SOURCE DOCUMENT:

• • • • •

GitHub - bihealth/digestiflow-demux: :spaghetti: Digestiflow Demultiplexing Tool

DigestiFlow Demux

A command line client tool to perform semi automatic demultiplexing of Illumina flowcells using data from Digestiflow Web.

Installation

The recommended way is to install the digestiflow-demux package from Bioconda.

Usage

First, create a ~/.digestiflowrc.toml file to configure access to the Digestiflow Web API.

[web]
# URL to your Digestiflow instance. "$url/api" must be the API entry URL.
url = "https://flowcells.example.org"
# The secret token to use for the the REST API, as created through the Web UI.
token = "secretsecretsecretsecretsecretsecretsecretsecretsecretsecretsecr"

Then, you can use the digestiflow-demux command for demultiplexing Illumina sequencing runs.

$ digestiflow-demux --project-uuid UUID OUT_PATH [IN_PATH ...]

The call will create one output directories in OUT_PATH for each IN_PATH run. Flow cell sample sheets will be pulled from the project with the given UUID.

Configuration

The following shows all configuration settings loaded from ~/.digestiflowrc.toml with their defaults.

[web]
# URL to your Digestiflow instance. "$url/api" must be the API entry URL.

• • • • •

EXCERPTED RECORDS:
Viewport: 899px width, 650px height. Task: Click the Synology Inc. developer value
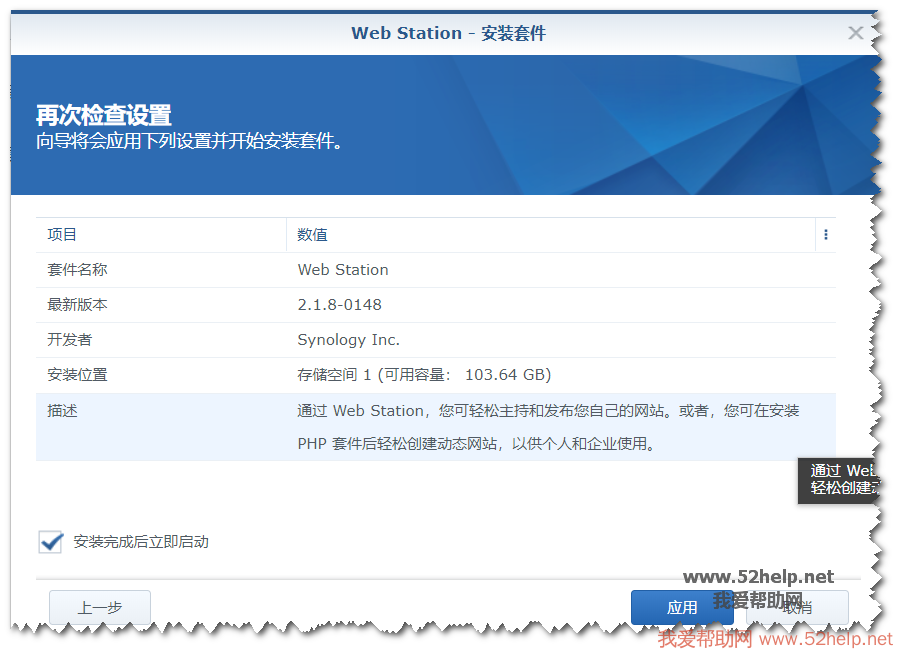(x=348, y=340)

• • • • •

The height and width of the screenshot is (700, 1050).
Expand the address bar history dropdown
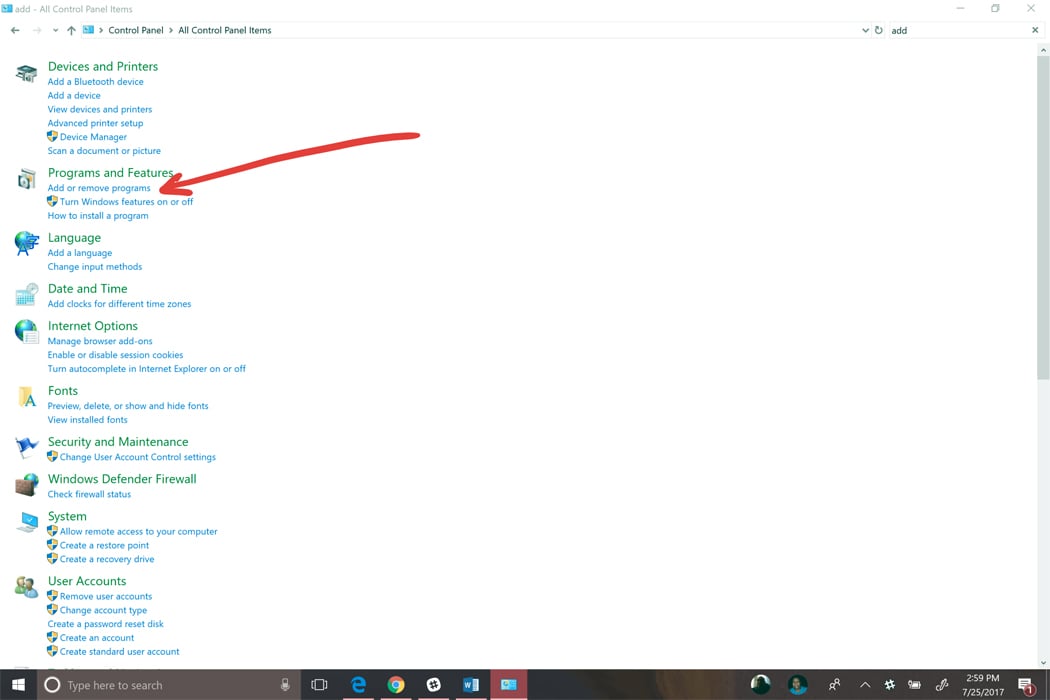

• • • • •

INSTRUCTION A: Do the following statements agree with the digestiflow-demux README? Answer yes or no for each, quoting the deciding words of the README. (i) The recommended installation is the digestiflow-demux package from Bioconda. (ii) Access to the Digestiflow Web API is configured in a file named ~/.digestiflowrc.yaml. (iii) Flow cell sample sheets are pulled from the project with the UUID given on the command line.
INSTRUCTION B: Resume the digestiflow-demux README from the last line it shows.

WRITTEN REPLY A:
(i) Yes: "The recommended way is to install the digestiflow-demux package from Bioconda."
(ii) No: "create a ~/.digestiflowrc.toml file to configure access to the Digestiflow Web API."
(iii) Yes: "Flow cell sample sheets will be pulled from the project with the given UUID."

WRITTEN REPLY B:
url =
# The secret token to use for the the REST API, as created through the Web UI.
token =

[demux]
# UUID of the project to import to.
project_uuid =
# Whether or not to keep the working directory around (useful for debugging only).
keep_work_dir = false
# Whether or not to increase verbosity.
verbose = false
# Whether or not to decrease verbosity.
quiet = false

You can configure cluster execution in the configuration file by the following settings in the [demux] section.

[demux]
# The number of cores to use.
threads = 32
# DRMAA command line to use (see snakemake's --drmaa), note the leading space.
drmaa = " -V -cwd -S /bin/bash ..."
# Cluster configuration JSON file.
cluster_config = "/home/demux_user/.digestiflow.cluster_config.json"
# Optional path to Snakemake job script to use.
jobscript = "/home/demux_user/.digestiflow.jobscript.sh"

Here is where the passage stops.